After we have created our tokenizer, we need to create a word frequency table. This table, as the name implies, records the number of occurrences of each word in the table. However, this table does not include punctuation or stop words, which are words that do not add any value to the text.
After creating our word frequency table, we find that certain words are more common than others. To reflect the true meaning of a word, we had to perform what is called document length normalization. See the slide below for more information.
After normalization, we need a sentence scores table that shows the importance of each sentence in our text, which in turn allows us to select the most important sentences in the text. Below is the code to accomplish this in python.
Now that we have our sentence score table, we can pick out 30% of the total sentences with the highest score. To do this, we use the nlargest function from the heapq module. The nlargest function takes 3 arguments: the number of sentences as the first argument, the table of sentence scores as the second argument, and the key of this table of sentence scores.
Abstractive text summary
Abstractive text summary is the process of creating the text based on the main ideas. So you can think of it as the AI writing the text in its own words instead of copying the main sentences. For abstract text summarization, we used the huggingface transformers library.
- First, we need to create a pipeline object and assign it a task, which in our case is the summarizer.
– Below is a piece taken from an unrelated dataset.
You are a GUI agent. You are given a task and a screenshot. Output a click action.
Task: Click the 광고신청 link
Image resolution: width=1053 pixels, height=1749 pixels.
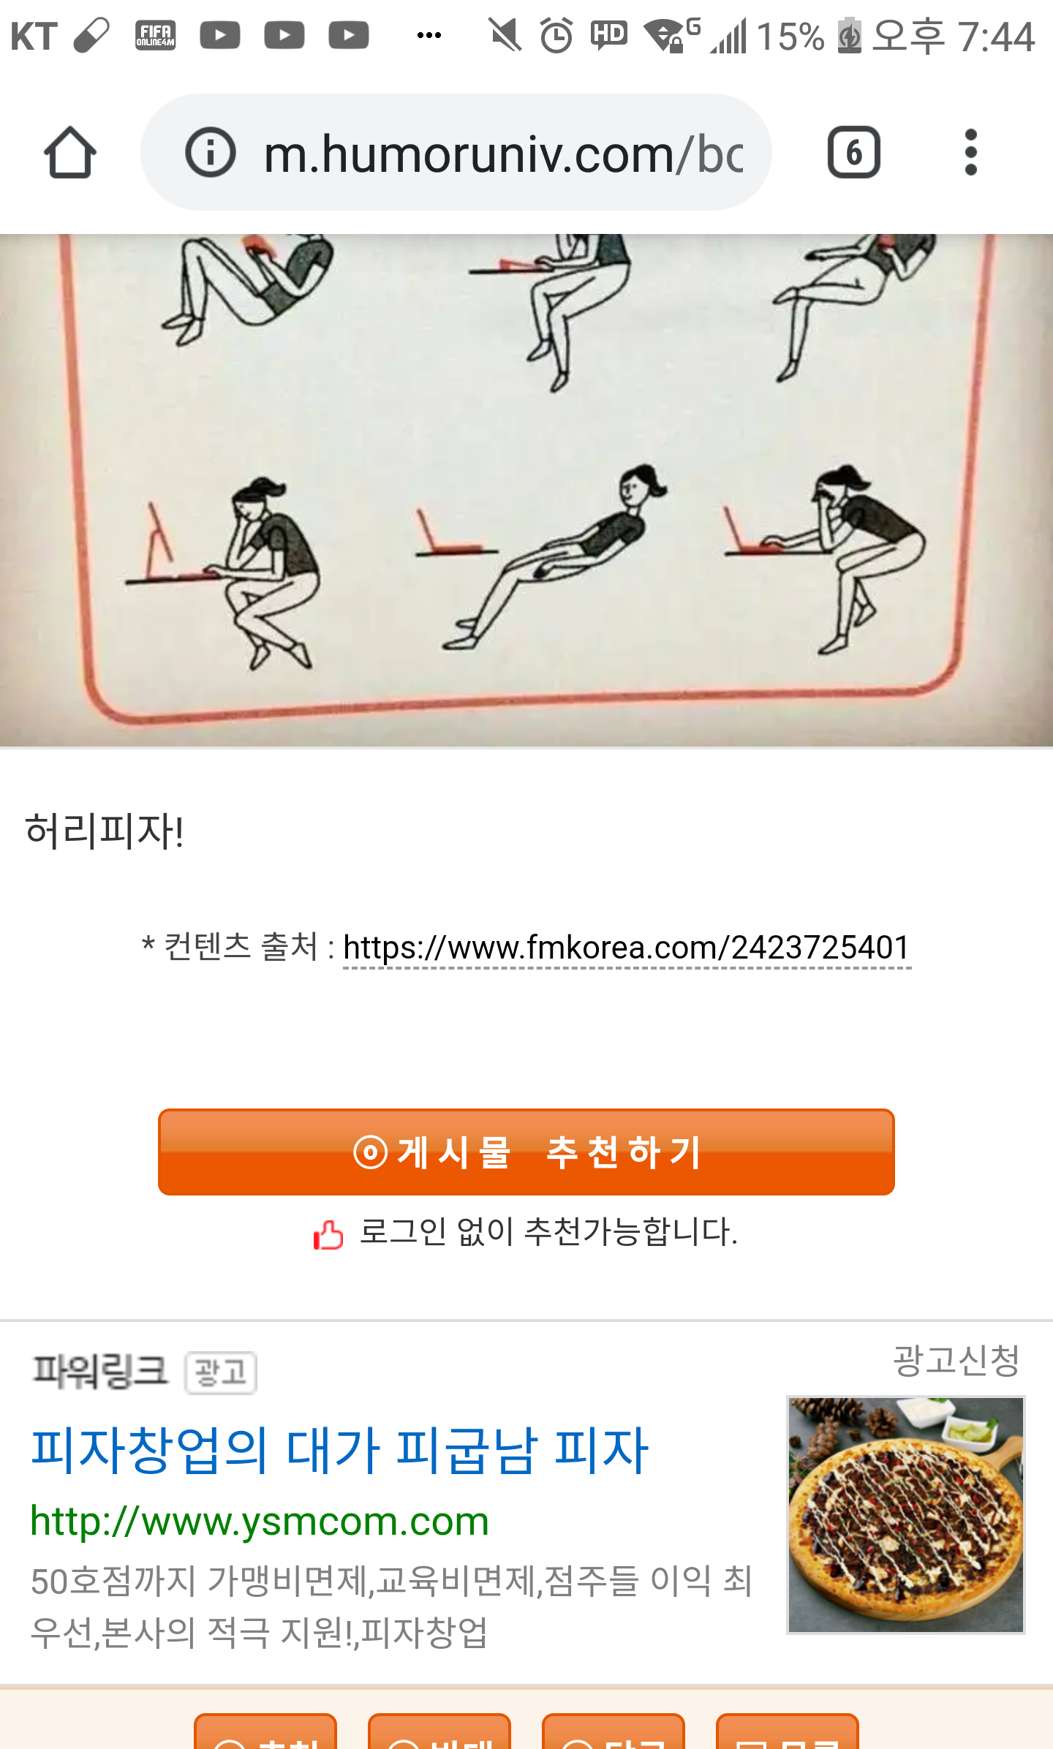click(x=956, y=1361)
- Then we insert our text into the summarizer, set the maximum length of the summary to 400 words
- The minimum length to 100
- Set do_sample to false. This parameter controls what type of decoding takes place.
After that, we simply return our summary text.
Streamlit webapp
Streamlit is an app framework in Python that allows us to build web apps for data science and machine learning. It is very popular because it is very easy to use and compatible with various libraries like keras, scikit learn, tensorflow, etc. Streamlit webapps are written in Markdown, which allows us to easily create good looking webapps. Since we wanted the website to give the user a choice between entering a website link or text, we created a navigation bar with these options.
After that, we simply put a heading and an input field on the page. To generate the text summary, we used the huggingface transformers library to accomplish our task.
By the end of the event, participants were now more familiar with the basic concepts of AI and knew how to use the various tasks in the huggingface transformers library to accomplish various NLP tasks, and they also knew how to use streamilt to create nice-looking web apps.